Exercise directions
All lines between the start of the listing below and the line containing "Switch to the", inclusive, must be repeated exactly.

Data
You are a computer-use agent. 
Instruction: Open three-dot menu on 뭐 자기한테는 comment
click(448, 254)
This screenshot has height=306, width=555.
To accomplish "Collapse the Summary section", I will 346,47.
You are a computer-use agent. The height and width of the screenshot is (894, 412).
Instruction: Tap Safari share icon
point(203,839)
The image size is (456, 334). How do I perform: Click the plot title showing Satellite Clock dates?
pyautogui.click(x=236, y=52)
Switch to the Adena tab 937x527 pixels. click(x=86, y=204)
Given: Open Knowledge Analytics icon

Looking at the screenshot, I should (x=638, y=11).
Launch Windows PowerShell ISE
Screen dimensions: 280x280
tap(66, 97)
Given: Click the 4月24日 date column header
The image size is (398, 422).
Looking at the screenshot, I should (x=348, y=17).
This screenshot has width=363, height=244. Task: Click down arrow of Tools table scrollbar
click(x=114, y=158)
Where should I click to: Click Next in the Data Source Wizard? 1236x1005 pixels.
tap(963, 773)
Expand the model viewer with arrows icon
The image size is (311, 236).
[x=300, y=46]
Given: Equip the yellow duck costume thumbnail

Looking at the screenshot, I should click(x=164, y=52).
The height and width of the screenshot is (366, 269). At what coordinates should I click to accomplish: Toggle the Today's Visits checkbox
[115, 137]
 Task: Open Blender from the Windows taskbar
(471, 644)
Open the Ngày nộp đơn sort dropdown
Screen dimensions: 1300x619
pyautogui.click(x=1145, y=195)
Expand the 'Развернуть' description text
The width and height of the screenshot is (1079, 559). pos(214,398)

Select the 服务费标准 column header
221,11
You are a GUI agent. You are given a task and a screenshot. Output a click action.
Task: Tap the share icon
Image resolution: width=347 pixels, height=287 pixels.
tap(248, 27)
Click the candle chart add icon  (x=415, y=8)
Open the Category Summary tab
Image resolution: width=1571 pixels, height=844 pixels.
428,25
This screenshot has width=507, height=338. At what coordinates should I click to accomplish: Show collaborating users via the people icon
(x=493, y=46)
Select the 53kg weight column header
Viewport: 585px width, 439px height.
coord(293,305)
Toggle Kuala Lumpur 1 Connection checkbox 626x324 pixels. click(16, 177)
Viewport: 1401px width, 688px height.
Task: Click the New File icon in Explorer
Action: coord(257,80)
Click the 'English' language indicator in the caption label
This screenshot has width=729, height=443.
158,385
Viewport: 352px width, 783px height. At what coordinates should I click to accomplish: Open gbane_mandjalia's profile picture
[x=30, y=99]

Exercise result
You are a computer-use agent. 
Instruction: Open three-dot menu on 뭐 자기한테는 comment
click(448, 254)
This screenshot has height=306, width=555.
To accomplish "Collapse the Summary section", I will 346,47.
You are a computer-use agent. The height and width of the screenshot is (894, 412).
Instruction: Tap Safari share icon
point(203,839)
The image size is (456, 334). How do I perform: Click the plot title showing Satellite Clock dates?
pyautogui.click(x=236, y=52)
Switch to the Adena tab 937x527 pixels. click(x=86, y=204)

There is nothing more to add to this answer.